--- START ---

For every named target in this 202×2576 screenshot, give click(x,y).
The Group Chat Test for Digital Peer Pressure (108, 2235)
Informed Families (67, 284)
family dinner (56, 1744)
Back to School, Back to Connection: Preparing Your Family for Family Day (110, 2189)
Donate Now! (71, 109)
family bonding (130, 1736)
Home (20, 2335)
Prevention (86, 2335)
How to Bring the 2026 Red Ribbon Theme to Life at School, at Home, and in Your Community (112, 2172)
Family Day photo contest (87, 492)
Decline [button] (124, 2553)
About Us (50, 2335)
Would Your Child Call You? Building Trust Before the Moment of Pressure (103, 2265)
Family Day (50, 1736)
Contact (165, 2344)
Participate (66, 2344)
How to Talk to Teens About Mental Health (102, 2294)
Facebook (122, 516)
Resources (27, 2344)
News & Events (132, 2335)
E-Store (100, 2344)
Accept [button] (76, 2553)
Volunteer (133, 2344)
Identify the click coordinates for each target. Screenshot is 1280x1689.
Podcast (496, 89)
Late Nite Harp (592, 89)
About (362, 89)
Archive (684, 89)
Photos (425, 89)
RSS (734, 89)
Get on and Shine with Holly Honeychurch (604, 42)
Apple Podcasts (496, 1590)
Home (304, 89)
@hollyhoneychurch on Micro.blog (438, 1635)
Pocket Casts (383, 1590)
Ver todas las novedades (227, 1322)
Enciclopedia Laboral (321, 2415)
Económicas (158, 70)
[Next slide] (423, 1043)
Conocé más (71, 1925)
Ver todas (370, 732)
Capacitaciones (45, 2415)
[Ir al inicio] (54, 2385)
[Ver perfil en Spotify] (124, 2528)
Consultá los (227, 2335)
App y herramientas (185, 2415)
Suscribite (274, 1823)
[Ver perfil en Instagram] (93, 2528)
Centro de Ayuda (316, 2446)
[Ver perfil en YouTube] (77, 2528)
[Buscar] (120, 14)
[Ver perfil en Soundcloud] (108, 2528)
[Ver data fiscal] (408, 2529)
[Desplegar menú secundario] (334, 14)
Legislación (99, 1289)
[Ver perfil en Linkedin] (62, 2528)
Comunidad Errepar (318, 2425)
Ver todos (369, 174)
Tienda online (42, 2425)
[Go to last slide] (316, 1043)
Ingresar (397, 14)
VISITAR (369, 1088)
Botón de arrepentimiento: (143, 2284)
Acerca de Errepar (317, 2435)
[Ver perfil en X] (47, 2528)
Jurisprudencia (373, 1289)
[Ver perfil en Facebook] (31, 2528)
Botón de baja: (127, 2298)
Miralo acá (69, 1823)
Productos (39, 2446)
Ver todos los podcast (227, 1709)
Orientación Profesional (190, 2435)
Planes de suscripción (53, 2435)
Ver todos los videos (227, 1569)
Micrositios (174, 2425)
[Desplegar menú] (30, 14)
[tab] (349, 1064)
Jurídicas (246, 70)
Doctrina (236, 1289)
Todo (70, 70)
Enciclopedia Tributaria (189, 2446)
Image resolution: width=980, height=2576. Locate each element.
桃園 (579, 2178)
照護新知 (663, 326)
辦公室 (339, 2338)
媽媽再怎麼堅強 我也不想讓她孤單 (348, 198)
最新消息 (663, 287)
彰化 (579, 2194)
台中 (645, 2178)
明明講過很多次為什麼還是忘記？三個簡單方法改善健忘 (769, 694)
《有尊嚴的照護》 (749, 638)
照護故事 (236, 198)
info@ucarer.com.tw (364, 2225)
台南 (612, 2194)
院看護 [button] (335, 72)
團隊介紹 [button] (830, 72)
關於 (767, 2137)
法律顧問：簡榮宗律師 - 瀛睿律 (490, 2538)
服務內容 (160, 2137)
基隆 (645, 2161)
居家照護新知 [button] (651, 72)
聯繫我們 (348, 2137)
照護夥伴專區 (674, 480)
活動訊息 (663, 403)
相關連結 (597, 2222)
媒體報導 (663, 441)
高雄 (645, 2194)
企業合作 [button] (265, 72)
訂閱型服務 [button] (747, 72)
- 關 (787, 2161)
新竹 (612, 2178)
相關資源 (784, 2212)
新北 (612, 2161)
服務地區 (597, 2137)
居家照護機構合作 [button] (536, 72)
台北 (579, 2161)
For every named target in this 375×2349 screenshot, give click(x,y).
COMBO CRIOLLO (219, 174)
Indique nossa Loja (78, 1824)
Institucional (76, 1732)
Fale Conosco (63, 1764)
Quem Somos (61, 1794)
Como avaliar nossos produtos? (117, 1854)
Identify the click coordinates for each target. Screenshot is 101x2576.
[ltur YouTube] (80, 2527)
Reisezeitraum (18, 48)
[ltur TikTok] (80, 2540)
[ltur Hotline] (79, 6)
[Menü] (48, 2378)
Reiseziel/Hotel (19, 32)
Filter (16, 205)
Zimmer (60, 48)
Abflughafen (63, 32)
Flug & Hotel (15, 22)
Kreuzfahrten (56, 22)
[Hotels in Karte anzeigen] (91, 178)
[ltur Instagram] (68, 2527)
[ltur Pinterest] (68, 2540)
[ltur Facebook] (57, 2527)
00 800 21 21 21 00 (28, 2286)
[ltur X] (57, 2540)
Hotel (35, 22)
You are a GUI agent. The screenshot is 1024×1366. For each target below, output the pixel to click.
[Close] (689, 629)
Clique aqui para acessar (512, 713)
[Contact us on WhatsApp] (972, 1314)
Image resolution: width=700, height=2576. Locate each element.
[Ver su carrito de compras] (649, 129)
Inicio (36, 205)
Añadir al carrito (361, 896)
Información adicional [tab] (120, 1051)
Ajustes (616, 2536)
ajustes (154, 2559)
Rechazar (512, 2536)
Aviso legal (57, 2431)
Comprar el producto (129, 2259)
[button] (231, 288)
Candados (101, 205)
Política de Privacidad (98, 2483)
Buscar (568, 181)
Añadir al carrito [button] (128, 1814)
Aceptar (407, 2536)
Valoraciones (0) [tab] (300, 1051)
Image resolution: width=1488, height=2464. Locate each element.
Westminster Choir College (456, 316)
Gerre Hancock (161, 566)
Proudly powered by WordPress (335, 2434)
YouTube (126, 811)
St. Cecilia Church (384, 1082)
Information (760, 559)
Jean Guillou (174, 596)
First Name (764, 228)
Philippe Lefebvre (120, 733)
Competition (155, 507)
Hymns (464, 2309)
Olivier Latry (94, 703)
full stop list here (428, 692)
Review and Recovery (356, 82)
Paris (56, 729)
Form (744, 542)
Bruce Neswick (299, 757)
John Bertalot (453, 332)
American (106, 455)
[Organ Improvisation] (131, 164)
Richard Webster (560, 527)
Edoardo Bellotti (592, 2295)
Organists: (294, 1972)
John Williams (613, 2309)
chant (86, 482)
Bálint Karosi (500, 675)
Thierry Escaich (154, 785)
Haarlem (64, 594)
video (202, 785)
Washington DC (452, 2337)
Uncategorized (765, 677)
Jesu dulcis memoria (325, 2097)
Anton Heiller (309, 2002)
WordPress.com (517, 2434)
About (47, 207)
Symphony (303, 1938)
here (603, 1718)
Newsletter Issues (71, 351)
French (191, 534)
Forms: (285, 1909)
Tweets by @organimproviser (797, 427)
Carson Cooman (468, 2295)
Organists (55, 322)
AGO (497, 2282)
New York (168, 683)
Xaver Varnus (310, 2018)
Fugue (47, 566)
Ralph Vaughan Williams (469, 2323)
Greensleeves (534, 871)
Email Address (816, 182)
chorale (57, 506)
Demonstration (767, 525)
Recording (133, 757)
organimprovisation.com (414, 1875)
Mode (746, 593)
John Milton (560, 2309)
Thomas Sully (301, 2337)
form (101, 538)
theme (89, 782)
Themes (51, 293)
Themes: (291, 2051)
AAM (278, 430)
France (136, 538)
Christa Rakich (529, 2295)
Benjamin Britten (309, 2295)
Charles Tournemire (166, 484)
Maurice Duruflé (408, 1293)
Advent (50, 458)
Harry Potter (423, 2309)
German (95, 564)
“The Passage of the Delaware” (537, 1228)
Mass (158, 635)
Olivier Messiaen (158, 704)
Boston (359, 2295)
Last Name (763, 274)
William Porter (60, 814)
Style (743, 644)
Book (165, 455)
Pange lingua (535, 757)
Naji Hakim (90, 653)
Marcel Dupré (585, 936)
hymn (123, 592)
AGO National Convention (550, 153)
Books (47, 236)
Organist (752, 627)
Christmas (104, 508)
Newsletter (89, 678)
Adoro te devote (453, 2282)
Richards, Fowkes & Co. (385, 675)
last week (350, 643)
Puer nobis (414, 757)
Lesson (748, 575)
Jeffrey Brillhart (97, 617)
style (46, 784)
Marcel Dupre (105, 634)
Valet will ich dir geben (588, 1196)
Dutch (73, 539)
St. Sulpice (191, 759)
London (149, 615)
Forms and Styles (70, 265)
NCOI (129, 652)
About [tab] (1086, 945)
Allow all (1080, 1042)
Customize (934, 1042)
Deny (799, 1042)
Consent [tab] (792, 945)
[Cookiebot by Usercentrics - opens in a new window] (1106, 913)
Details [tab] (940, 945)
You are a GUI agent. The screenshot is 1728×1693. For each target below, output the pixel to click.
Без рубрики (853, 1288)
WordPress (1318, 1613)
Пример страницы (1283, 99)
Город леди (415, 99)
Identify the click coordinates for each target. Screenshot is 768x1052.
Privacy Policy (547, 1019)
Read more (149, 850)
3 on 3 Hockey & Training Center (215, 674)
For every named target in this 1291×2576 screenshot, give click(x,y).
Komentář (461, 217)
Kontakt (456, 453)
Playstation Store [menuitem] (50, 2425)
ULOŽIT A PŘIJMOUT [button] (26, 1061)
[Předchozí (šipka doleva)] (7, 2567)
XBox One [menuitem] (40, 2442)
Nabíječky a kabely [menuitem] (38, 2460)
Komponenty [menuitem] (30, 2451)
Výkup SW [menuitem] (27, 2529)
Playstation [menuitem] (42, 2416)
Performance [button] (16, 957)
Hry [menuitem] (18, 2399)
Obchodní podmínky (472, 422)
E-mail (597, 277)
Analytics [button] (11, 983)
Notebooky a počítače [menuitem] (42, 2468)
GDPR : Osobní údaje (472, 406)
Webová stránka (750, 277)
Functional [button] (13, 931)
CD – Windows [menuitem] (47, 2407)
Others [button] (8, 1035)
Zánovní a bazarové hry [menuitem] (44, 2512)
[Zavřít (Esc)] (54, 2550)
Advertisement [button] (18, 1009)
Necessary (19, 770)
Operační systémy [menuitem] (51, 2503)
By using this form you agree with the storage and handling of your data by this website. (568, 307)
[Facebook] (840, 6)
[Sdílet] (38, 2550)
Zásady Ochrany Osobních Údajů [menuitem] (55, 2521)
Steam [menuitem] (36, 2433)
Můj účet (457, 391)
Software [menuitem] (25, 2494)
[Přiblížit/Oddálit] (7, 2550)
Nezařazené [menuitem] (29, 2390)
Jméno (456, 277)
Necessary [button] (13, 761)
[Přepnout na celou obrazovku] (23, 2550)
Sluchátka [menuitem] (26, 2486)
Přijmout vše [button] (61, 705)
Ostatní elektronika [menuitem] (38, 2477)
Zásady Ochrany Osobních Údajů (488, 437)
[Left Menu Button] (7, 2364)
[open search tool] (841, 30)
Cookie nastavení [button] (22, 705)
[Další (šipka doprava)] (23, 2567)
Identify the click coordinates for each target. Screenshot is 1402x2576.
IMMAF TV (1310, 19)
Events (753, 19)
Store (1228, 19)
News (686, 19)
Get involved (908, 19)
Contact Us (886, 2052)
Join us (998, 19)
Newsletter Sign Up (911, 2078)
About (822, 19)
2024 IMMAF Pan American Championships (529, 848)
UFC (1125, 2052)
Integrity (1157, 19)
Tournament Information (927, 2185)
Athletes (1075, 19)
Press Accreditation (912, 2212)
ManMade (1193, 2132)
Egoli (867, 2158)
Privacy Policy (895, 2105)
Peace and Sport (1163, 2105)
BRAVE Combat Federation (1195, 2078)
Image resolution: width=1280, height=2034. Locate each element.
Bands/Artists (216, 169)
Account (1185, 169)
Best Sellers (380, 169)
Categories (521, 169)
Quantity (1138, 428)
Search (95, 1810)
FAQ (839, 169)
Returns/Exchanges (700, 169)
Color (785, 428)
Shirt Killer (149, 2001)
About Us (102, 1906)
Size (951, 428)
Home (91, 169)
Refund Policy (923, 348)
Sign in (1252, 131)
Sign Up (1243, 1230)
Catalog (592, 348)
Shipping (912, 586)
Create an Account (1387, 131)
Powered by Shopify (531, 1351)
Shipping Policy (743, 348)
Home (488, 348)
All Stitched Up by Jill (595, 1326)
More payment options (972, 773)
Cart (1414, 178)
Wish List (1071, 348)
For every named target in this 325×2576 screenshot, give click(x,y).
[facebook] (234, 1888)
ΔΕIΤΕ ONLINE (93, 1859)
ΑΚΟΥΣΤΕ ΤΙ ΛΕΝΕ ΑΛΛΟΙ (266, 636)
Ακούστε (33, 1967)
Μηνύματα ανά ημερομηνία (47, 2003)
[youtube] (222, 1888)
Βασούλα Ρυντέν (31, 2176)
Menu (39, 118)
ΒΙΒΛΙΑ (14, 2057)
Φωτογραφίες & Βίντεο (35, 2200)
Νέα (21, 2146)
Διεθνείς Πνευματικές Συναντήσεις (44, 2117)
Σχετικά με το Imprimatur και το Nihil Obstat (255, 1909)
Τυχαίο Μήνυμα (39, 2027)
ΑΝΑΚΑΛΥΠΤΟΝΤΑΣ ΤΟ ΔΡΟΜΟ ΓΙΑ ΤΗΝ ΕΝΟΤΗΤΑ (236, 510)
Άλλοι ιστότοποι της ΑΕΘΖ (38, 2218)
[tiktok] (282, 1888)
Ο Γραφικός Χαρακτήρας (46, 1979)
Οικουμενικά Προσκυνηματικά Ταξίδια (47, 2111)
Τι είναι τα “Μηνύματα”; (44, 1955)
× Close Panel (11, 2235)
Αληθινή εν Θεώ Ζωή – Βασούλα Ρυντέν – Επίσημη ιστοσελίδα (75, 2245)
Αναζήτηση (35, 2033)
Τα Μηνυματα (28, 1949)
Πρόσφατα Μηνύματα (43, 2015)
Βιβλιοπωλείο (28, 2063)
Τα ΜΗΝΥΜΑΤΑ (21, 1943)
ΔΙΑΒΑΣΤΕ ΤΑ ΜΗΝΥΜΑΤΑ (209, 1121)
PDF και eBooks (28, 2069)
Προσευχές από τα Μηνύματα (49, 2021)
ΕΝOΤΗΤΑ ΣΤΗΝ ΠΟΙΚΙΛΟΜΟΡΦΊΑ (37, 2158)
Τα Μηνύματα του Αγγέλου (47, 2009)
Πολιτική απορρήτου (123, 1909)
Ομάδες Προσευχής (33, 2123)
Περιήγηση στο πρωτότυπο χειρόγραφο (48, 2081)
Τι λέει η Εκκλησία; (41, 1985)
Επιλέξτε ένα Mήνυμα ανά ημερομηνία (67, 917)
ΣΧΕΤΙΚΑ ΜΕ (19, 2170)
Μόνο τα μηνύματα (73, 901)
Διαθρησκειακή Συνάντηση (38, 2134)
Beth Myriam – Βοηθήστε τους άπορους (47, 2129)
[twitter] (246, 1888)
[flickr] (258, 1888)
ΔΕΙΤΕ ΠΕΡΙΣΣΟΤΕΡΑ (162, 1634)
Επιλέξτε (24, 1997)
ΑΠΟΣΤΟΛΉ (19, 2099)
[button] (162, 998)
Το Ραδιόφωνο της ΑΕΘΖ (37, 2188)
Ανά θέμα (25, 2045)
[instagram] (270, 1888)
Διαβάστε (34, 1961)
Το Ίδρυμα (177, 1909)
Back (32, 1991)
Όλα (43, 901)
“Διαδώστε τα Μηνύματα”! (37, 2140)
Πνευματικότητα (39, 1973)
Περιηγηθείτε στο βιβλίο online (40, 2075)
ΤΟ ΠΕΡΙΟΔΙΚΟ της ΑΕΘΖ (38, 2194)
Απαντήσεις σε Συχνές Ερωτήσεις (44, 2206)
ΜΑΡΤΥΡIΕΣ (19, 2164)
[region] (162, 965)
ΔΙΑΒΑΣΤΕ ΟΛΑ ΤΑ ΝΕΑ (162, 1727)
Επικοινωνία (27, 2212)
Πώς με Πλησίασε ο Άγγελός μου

--- END ---

■ **ABOUT THIS EXERCISE**:
Restate word for word only the lines above from the line containing "Valet will ich dir geben (588, 1196)" to the line containing "Город леди (415, 99)", both of them included.

■ **TASK SOLUTION**:
Valet will ich dir geben (588, 1196)
Dutch (73, 539)
St. Sulpice (191, 759)
London (149, 615)
Forms and Styles (70, 265)
NCOI (129, 652)
About [tab] (1086, 945)
Allow all (1080, 1042)
Customize (934, 1042)
Deny (799, 1042)
Consent [tab] (792, 945)
[Cookiebot by Usercentrics - opens in a new window] (1106, 913)
Details [tab] (940, 945)
You are a GUI agent. The screenshot is 1728×1693. For each target below, output the pixel to click.
Без рубрики (853, 1288)
WordPress (1318, 1613)
Пример страницы (1283, 99)
Город леди (415, 99)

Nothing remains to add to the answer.